Final answer:
Eratosthenes' observation of differing shadow angles in Syene and Alexandria is analogous to the varied shadows cast by flagpoles on planets of different sizes, illustrating the effect of planetary curvature on sunlight angles. A smaller planet will result in longer shadows, while a larger planet will have shorter ones due to the curvature's influence on the angle of incoming sunlight.
Step-by-step explanation:
The phenomenon observed by Eratosthenes where a well in Syene (modern Aswan, Egypt) had no shadow at noon but a well in Alexandria did, relates to the curvature of the Earth. If we consider flagpoles on planets of various sizes, the shadows cast by these flagpoles would differ due to the planet's curvature affecting the angle of incoming parallel light rays. For example, on a smaller planet, the surface curves more sharply compared to a larger planet, thus a flagpole would cast a longer shadow when the sunlight rays strike at an angle.
On a large planet, the curvature is gentler, and the shadow may be shorter for an identical flagpole.
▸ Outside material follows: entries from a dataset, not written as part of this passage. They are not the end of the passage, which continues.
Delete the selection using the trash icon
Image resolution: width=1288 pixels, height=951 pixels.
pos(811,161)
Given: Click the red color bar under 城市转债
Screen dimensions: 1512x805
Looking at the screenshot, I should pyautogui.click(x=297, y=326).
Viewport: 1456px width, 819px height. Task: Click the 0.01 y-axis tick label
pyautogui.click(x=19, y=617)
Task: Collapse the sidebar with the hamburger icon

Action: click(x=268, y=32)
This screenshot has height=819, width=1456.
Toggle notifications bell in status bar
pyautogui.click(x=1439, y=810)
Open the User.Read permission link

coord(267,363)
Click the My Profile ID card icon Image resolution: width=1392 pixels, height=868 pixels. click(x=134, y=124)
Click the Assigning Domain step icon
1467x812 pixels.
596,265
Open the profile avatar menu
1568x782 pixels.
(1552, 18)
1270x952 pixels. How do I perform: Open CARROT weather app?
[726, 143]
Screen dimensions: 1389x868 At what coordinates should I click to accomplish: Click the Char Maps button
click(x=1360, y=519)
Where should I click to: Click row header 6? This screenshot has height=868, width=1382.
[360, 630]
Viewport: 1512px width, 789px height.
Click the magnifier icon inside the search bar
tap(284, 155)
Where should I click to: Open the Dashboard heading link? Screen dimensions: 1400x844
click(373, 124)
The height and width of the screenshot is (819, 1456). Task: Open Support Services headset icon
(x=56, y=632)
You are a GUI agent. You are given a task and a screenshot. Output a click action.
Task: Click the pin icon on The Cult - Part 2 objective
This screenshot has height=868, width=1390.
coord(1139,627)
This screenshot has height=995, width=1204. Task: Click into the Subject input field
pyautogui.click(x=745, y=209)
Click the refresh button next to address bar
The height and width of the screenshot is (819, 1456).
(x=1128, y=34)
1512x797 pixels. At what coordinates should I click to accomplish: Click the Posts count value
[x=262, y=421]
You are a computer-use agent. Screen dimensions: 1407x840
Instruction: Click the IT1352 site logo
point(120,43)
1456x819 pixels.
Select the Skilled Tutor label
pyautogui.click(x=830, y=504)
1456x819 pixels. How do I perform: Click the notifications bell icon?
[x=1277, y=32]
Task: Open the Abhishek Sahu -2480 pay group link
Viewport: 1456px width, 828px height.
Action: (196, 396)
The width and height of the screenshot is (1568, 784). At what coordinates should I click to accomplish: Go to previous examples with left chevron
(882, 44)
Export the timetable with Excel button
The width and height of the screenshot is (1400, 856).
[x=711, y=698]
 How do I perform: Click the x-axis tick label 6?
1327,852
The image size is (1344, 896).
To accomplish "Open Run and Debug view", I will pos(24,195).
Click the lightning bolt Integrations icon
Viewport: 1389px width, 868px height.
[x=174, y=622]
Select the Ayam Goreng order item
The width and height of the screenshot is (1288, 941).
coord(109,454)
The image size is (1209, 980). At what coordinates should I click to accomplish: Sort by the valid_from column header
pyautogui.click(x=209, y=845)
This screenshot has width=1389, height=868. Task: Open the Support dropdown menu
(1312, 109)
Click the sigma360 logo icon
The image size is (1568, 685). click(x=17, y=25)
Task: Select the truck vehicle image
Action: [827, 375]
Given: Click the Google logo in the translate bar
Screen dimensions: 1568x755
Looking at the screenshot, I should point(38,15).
This is because the angle at which the sunlight strikes the surface is closer to the 'straight down' position as seen in Syene. The difference in shadow lengths and angles between these flagpoles on three different-sized planets highlights the connection to Eratosthenes' discovery. He realized that the differing shadow angles in Syene and Alexandria were due to the Earth's round shape, which he used to calculate the Earth's circumference to be approximately 250,000 stadia by using the 7° angle difference between the two cities.